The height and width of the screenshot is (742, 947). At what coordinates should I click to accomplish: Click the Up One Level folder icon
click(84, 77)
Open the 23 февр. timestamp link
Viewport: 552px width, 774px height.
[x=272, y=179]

GOAL OF THE EXERCISE:
All the entries above must be repeated exactly as they were given.

EXERCISE SOLUTION:
The height and width of the screenshot is (742, 947). At what coordinates should I click to accomplish: Click the Up One Level folder icon
click(84, 77)
Open the 23 февр. timestamp link
Viewport: 552px width, 774px height.
[x=272, y=179]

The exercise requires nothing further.